Bir kurnazlık ederek sarhoş gibi kendimi oraya atayım, atayım da (bakayım), O cihanın canı orada mıdır? Ya maksadına erişeyim, o yurda ayak basayım, yahut da gönlüm gibi, başımı da, vereyim elden çıkarayım, gitsin.
Sesin, gönlümüzün sesine, gönlümüzün huyuna uysun. Gece, gündüz neş'elensin, söyledikçe söylesin...
Sesin yorulunca, biz de yoruluruz, hasta oluruz. Sesin, kamış gibi şekerler çiğnesin, ballar yesin.
Âşık, bütün yıl sarhoş olsun rüsva olsun olur mu? diye düşünmez olmalıdır. Aşık, coşkun olmalı, deli, divâne olmalıdır. Ayıkken her şeyin tasasını çekeriz gamını yeriz. Fakat sarhoş olunca: "ne olursa" olsun, der, işin içinden çıkarız.
Ömür tükendi ise Allah başka bir ömür verdi. Geçici ömür kalmadiyse, işte şuracıkta tükenmiyen ölümsüz ömür... Aşk, hayat suyudur, bu suya dal Bu denizin her damlasında başka bir hayat, başka bir ömür var.
Yazıklar olsun ki vakit geçti, bizse çılgın aşıkız, deli divâneyiz. Kıyısı belli olmayan bir denizdeyiz. Bir gemiye binmişiz, gece, bulutlu bir gece.. Allah'ın denizinde Allah'ın lütfü ile, onun ihsan ettiği güçle, başarıyla gemimizi sürüp durmaktayız.
Güzel sâkiyı rü'yamda gördüm, şarab kadehini eline almıştı.. Bu gördüğüm onun hayali idi. Ben, onun hayaline dedim ki:
-Sen onun kulusun, kölesisin ama bizim efendimiz, sahibimiz olmaya da lâyıksın. Umarım ki onun yerine geçersin de onun gibi bize şarab sunarsın.
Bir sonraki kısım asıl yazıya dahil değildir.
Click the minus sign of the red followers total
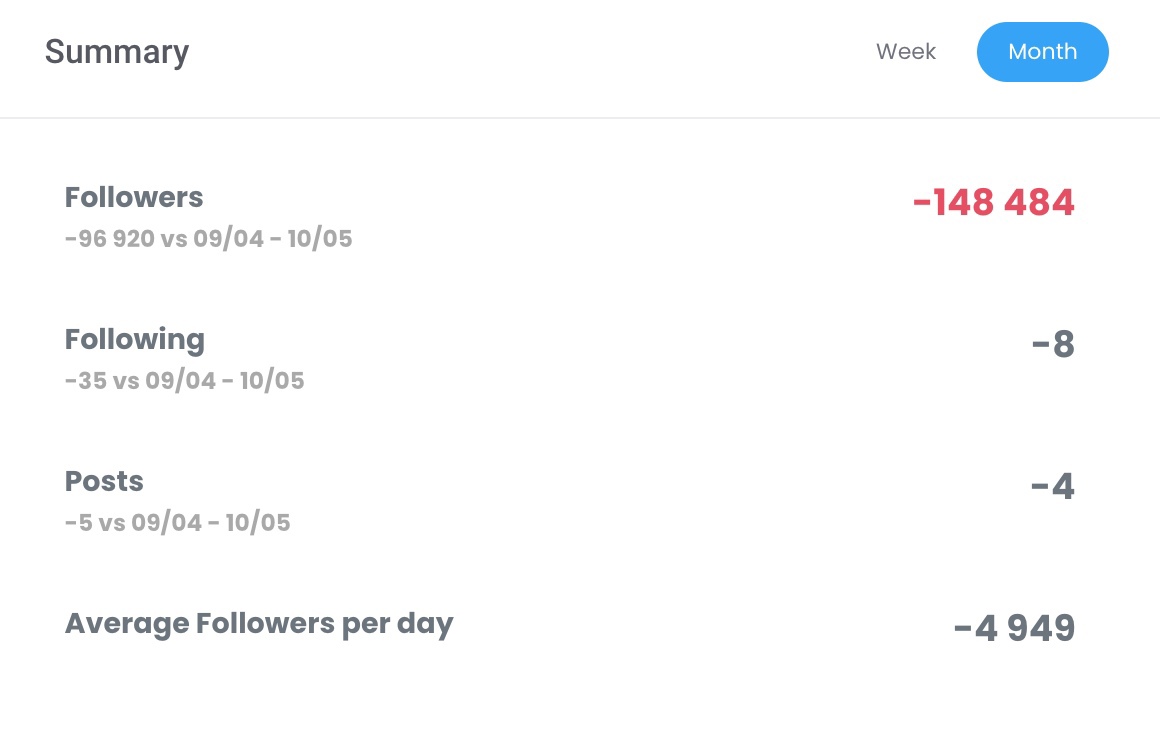This screenshot has height=744, width=1160. 922,204
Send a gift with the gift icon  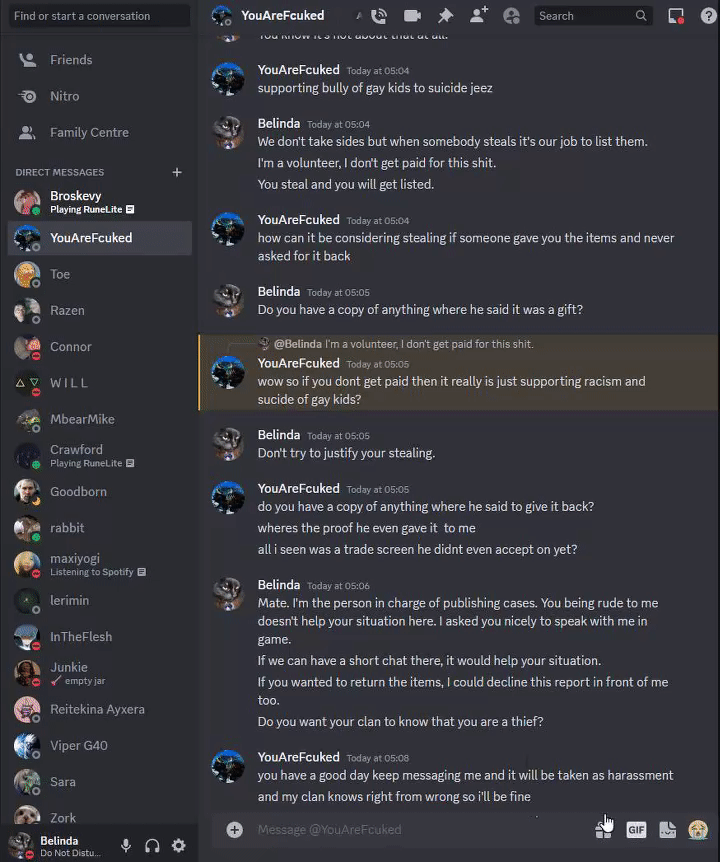[x=603, y=830]
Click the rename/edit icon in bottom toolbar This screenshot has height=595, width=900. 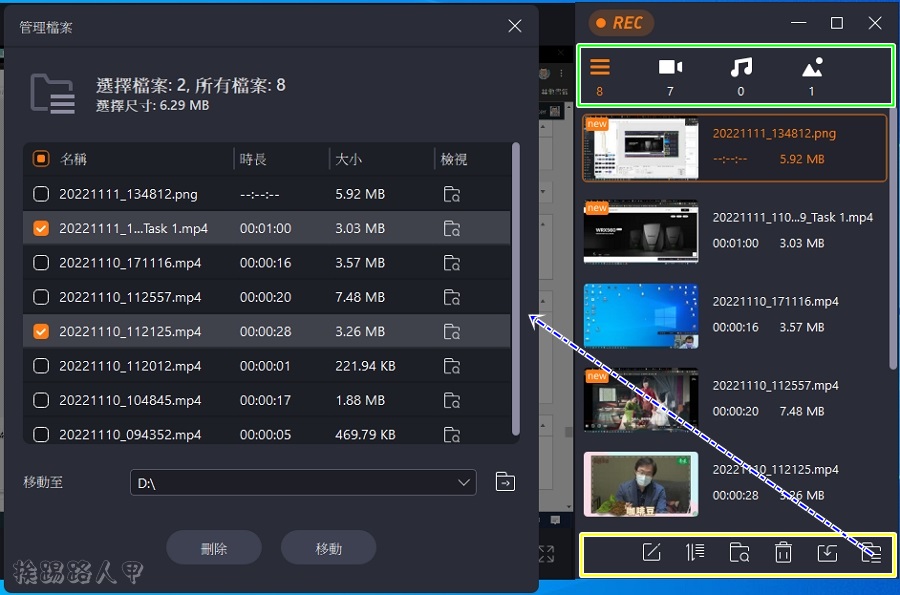click(652, 553)
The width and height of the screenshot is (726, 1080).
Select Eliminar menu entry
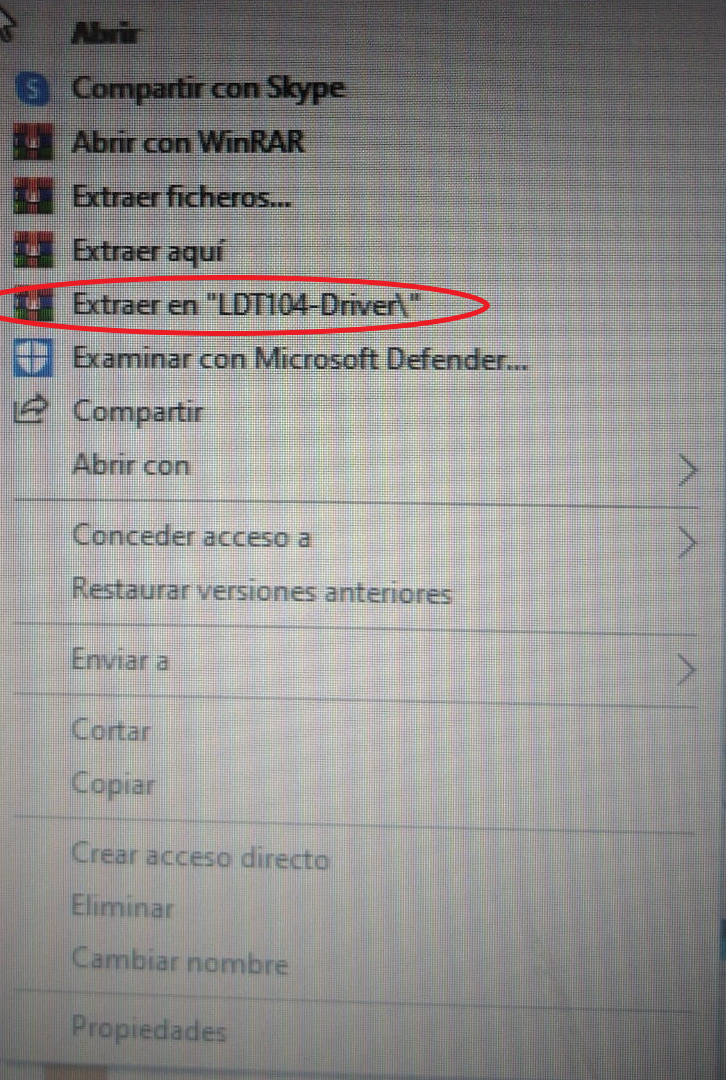point(122,906)
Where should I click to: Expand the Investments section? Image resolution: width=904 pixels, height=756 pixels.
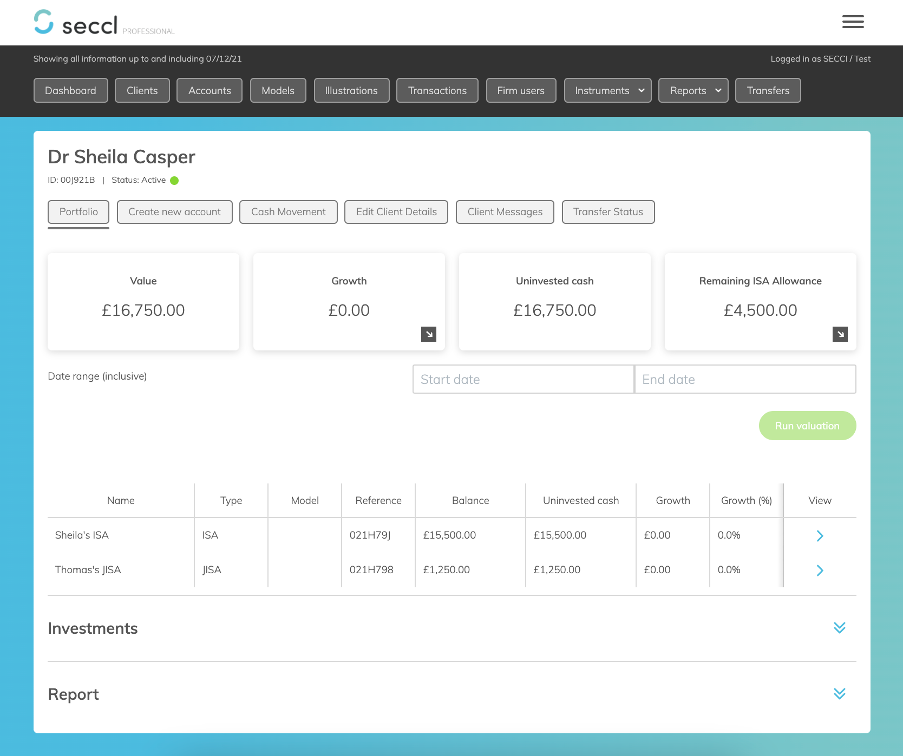pyautogui.click(x=839, y=628)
Bu aşk ateşi bizi pişirir, her gece hârâbata doğru çeker götürür. Başkası bizi bilmesin, tanımasın diyet yalnız Harabat ehli ile bizi bir araya getirir onlarla beraber oturtur.
Ey seher rüzgarı! Bize haber ver; sen geçtiğin yolda, o alev alev yanan, o ateş dolu, o sevda dolu gönlü gördün mü? 0 gönül, yüzlerce yalçın kayaları, mermeri, graniti, ateşiyle yaktı, eritti.
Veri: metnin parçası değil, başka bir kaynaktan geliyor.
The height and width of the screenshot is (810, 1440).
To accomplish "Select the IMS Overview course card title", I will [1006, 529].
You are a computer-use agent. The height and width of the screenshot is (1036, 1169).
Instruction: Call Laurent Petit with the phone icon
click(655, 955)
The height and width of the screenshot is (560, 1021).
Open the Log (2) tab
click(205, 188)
Efendim, sen bizi artık rü'yada bile görmez oldun! Gelecek seneye kadar bir daha, bizi göremiyeceksin Ey gece, her an bize bakıp duruyorsun ama sen seherin aydınlığı olmadan bizi göremezsin.
Ey sevgili, geceleri, gök yüzünde dolaşan "ay" senin çevreni bulamamıştır Geceleri seni bulmak için uğraşana, dönüp dolaşana senin ayından armağanlar gelir. Her ne kadar şafağın çevresi al yanak ise de, bu onun tabii renginden değil senin sap sarı yüzünün güzelliğinden mahcup oluşundan, utanışındandır.
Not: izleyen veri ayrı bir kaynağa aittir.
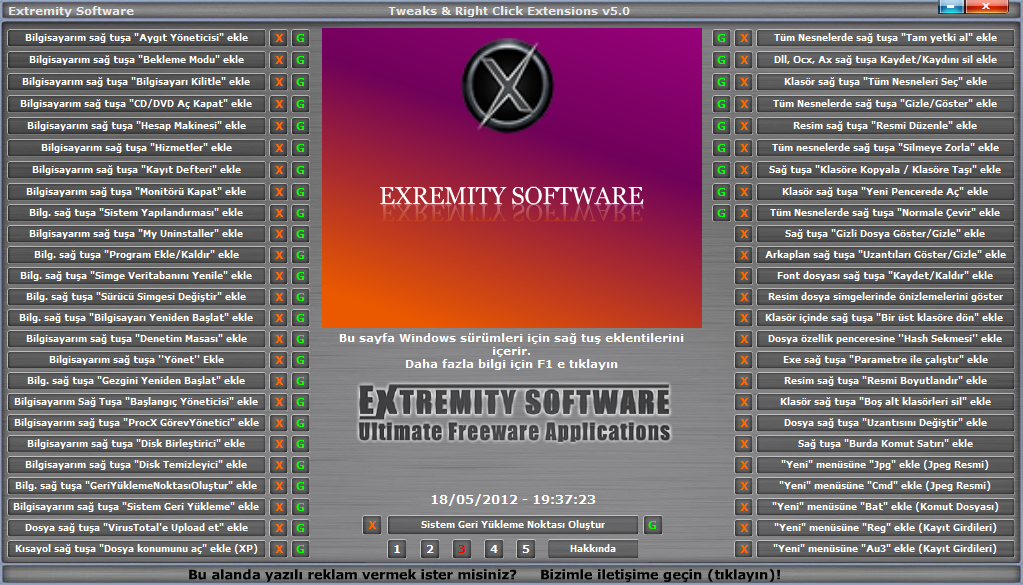Click green G beside "Aygıt Yöneticisi" row
The height and width of the screenshot is (585, 1023).
[x=301, y=38]

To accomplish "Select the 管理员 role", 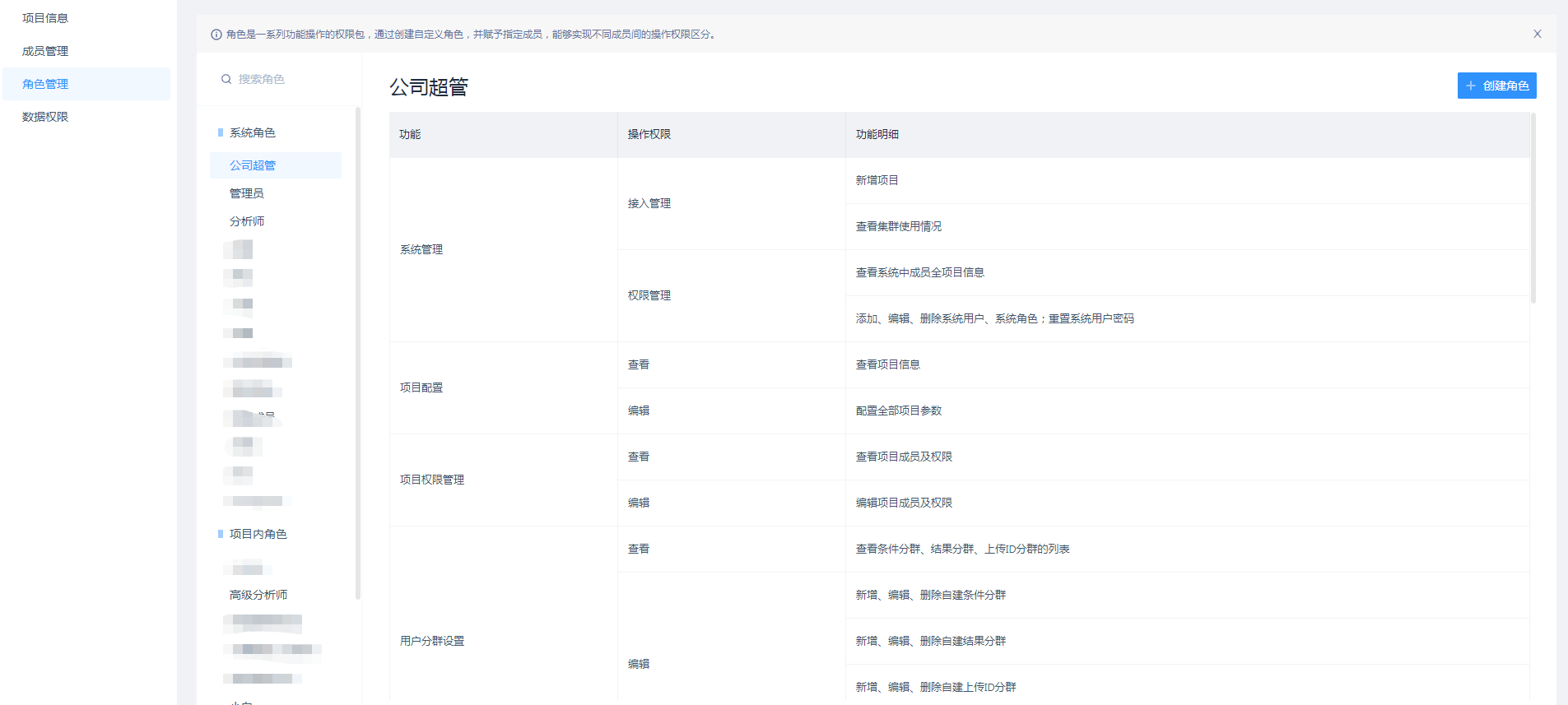I will click(x=247, y=193).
Bir ömürdür ki, senin gül bahçeni (gül yanağını) görmedik. O mahmur, o insanın aklını başından alan nerkis gözlerini seyretmedik...vefa gibi halktan gizlenmişsin, nice zamandır ki biz senin (güzel) yanaklarını görmedik.
Ey dost! Dostlukla sana çok yakınız. O kadar ki nereye ayağını bassan o yerin toprağı oluruz Âşıklık mezhebinde reva mıdır ki, âlemi seninle görelim de seni görmiyelim?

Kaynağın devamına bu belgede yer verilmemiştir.